→ **Selected excerpt**:
So, Fairchild is a cool mountain, and I enjoyed climbing it. Again, we stayed on top for a while and basked in the sun and ate and drank and chilled. The wind was still hootin’ and hollerin’ though so we dropped down the NE side, down some tedious talus to “the saddle.” This place was awesome and it looked like a wide trail came here from Lawn Lake, which was to the south. We rested for a few minutes and enjoyed the serenity of being in the middle of nowhere. Hagues Mountain was next and looked like the most interesting peak of the day. As with Fairchild, the contrast between the steep north face and the sloping southwest face is almost exaggerated. Naturally, our line of ascent was the sharp line between the two. Even as I wandered farther south, I kept returning to Goldielocks’s more interesting and direct line. Eventually, we hit the summit (Goldielocks was easily 5 minutes before me), where there is a solar-powered weather station. It was getting to be late afternoon, around 5:00pm if my memory serves me correctly, so we sauntered south along the cool ridge toward our final objective, Mummy Mountain. This ridge was excellent with giant boulders and some cool gendarmes that stood out like watchmen. It took a while, but we hit the base of Mummy for one final ascent. And then it hit me. I left my car keys in Goldielocks’s truck.
All the positive energy drained out of me in that moment. I was not looking forward to breaking the news to Goldielocks that we had no ride back up to Chapin Pass. I mean seriously, who wants to add another 3,000 vertical and 9 miles to a 16 mile day? But, she’s a sport and took it like it was just another adventure. I was stressed out, because I’m analytical and all the different scenarios were already playing through my brain. And then, as we ascended Mummy (quite easily, by the way) I finally realized that we were close to running out of daylight.
We stopped only long enough to sign the Mummy logbook. Some tool wrote a comment about Chapin not counting as a summit from Chapin Pass. Such peakbaggery atop this fine remote mountain! (I do believe I am the first person to ever use that word…look it up!)
I held up my hand and counted three fingers between the sun and the horizon. According to Bear Grylls, that meant 45 minutes until sunset (give or take, he is correct). We checked the map to make sure we knew exactly where we were headed. We could see the Lawn Lake basin, and Goldielocks mentioned something about heading toward Pott’s Puddle. We chose our line and stuck to it. The standard path heads southeast along the gently-sloping tundra and descends to the Black Canyon trail, from which you then hang a right until the junction with the Lawn Lake trail after about 0.25 miles. We decided, however, that we needed to find the correct trail before the darkness made it impossible. So, down the west face we went. This was by far the scariest part of the ride for me. Goldielocks is quite skilled at finding suitable paths to downclimb, but with my bum knee and a lot of adrenaline, I was anxious to say the least. I was tired of my poles dragging on the cliff face, so I repeatedly tossed them down a ways and climbed down to them. A word of advice: never buy two-piece trekking poles.
We snaked our way down to a boulder field and then hit a dirt trail. We took this to the right and found the Lawn Lake trail junction sign about three minutes later. It took us 45 minutes from the summit of Mummy to the trail junction sign. We looked back up at the intimidating west face of Mummy Mountain just as the last rays of sunlight caressed its shoulder. And then the fun began.

→ **Recorded data**:
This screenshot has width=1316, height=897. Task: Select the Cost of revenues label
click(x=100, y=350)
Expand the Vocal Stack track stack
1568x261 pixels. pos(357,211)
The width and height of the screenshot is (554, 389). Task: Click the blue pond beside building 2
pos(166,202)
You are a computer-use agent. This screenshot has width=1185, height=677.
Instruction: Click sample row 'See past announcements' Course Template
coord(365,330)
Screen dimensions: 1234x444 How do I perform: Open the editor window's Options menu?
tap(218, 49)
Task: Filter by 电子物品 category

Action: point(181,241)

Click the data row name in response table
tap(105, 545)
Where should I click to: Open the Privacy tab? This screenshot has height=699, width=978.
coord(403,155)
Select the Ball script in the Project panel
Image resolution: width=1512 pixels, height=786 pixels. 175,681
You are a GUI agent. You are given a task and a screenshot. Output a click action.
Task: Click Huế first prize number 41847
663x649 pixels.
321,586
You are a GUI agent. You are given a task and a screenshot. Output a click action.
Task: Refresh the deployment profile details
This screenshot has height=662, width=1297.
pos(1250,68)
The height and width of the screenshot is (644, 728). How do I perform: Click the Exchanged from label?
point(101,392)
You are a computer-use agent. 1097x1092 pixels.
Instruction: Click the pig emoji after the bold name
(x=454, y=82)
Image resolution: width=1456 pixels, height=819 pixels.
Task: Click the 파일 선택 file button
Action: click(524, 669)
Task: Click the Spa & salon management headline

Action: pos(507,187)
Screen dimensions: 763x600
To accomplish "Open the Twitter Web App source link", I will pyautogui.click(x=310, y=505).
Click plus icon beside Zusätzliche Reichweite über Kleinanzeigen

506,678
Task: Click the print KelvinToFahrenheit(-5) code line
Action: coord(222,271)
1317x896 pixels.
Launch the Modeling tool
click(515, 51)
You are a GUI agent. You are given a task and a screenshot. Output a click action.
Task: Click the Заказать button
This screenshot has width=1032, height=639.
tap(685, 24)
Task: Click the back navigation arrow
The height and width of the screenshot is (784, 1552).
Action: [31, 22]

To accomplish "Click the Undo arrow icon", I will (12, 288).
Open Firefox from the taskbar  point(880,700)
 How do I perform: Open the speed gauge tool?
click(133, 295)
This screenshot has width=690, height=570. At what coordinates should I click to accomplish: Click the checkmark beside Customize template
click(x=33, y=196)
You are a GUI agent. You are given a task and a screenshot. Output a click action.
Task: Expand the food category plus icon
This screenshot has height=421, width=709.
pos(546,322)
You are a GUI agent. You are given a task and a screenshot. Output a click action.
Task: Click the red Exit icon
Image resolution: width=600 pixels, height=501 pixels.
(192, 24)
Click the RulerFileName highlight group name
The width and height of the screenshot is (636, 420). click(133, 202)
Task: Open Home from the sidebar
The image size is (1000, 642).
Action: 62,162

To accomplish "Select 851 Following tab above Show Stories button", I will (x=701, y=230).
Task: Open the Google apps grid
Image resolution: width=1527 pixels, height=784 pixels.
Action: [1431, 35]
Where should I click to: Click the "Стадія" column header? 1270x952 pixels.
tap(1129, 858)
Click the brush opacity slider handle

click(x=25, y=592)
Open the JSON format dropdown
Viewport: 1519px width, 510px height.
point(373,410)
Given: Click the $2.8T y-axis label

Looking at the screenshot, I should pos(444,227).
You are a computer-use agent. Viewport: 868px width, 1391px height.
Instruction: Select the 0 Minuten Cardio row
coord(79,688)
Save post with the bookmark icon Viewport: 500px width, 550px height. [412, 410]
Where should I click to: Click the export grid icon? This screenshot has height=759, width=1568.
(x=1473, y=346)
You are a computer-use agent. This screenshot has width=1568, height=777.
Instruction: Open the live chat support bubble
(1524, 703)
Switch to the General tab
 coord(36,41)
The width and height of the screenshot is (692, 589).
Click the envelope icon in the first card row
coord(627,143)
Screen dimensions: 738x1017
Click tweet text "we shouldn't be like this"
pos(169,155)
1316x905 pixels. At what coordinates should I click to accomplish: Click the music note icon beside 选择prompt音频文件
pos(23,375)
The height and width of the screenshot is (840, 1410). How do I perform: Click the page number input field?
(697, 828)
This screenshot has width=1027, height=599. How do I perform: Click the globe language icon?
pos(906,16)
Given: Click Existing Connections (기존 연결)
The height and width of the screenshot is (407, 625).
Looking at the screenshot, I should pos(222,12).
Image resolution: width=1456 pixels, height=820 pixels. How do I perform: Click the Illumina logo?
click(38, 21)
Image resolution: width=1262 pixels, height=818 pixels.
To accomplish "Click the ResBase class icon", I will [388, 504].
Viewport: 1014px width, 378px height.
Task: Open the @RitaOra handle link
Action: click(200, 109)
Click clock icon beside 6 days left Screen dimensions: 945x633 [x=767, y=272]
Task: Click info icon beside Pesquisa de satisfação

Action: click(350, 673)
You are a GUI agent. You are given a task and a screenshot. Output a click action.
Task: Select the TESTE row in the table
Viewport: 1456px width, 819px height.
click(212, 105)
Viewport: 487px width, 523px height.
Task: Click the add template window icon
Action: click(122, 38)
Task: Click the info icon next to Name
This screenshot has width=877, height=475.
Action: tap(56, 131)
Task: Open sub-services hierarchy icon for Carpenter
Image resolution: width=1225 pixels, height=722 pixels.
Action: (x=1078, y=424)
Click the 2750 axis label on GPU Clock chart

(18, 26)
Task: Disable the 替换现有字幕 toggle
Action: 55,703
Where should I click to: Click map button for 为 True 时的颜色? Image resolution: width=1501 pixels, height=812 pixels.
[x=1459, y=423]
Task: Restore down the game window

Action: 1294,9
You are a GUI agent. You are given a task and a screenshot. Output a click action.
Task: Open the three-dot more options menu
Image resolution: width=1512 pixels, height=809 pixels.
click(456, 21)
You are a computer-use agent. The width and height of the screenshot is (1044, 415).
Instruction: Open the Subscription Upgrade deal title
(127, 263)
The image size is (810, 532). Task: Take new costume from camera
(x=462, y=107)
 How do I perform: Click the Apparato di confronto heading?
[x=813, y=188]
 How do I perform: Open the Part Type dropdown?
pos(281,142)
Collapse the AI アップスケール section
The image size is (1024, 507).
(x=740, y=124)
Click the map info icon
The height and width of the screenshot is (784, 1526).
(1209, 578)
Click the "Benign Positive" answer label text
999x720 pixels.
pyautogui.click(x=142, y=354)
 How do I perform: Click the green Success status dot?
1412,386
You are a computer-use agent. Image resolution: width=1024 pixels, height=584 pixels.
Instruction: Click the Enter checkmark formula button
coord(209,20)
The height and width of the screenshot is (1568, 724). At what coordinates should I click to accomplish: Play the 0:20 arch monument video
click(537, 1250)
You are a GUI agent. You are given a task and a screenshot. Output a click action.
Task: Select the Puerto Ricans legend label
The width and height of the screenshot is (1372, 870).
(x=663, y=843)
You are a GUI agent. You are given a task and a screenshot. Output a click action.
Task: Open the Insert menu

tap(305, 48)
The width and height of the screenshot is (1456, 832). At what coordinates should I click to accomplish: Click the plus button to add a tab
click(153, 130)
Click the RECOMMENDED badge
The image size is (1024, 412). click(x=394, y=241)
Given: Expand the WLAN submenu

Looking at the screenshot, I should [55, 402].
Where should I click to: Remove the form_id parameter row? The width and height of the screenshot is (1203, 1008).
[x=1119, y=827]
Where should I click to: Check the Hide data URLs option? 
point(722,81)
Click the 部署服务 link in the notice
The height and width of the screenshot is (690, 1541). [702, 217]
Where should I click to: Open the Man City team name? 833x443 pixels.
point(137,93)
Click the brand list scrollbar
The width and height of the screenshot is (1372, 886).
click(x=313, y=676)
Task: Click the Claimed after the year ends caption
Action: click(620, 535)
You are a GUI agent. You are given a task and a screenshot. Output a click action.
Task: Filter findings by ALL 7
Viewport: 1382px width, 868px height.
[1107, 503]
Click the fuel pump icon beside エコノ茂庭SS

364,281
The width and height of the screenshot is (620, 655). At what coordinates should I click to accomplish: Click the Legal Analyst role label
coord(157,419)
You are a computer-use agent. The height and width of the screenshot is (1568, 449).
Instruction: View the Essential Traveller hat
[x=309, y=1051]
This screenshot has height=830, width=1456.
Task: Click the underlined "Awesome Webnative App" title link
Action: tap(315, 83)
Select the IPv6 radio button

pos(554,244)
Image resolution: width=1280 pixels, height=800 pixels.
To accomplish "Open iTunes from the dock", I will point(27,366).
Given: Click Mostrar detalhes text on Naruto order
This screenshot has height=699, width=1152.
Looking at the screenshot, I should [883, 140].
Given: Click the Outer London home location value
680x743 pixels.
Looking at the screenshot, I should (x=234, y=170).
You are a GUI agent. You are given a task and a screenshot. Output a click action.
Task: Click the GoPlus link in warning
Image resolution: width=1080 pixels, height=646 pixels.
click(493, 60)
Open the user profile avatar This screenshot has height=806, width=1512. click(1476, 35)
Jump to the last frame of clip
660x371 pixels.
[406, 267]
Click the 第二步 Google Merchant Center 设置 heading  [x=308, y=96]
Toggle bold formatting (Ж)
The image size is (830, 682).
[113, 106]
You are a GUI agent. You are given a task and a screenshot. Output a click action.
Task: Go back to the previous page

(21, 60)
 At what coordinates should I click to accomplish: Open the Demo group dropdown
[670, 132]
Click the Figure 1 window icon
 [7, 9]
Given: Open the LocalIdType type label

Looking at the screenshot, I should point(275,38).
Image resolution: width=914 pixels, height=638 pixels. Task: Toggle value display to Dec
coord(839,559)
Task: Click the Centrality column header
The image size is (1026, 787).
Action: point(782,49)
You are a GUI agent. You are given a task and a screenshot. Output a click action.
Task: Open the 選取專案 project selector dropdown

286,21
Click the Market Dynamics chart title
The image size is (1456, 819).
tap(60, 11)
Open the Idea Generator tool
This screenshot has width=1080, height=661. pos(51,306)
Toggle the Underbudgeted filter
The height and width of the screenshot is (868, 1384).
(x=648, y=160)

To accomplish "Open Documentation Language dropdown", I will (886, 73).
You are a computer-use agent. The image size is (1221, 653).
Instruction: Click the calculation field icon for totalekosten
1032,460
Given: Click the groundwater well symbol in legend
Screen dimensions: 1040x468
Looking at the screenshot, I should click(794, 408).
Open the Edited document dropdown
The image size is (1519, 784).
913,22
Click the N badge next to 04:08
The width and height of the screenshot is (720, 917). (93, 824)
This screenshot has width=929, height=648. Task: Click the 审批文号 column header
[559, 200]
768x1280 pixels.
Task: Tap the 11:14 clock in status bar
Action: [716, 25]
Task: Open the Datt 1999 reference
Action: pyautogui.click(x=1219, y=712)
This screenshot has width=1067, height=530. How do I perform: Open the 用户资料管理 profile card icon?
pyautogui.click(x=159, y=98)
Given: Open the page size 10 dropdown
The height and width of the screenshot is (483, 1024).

→ **Given instruction**:
Please return the passage of the climbing account above from "All the positive" up to and including "out of daylight.", copied word for word.

→ **Full solution**:
All the positive energy drained out of me in that moment. I was not looking forward to breaking the news to Goldielocks that we had no ride back up to Chapin Pass. I mean seriously, who wants to add another 3,000 vertical and 9 miles to a 16 mile day? But, she’s a sport and took it like it was just another adventure. I was stressed out, because I’m analytical and all the different scenarios were already playing through my brain. And then, as we ascended Mummy (quite easily, by the way) I finally realized that we were close to running out of daylight.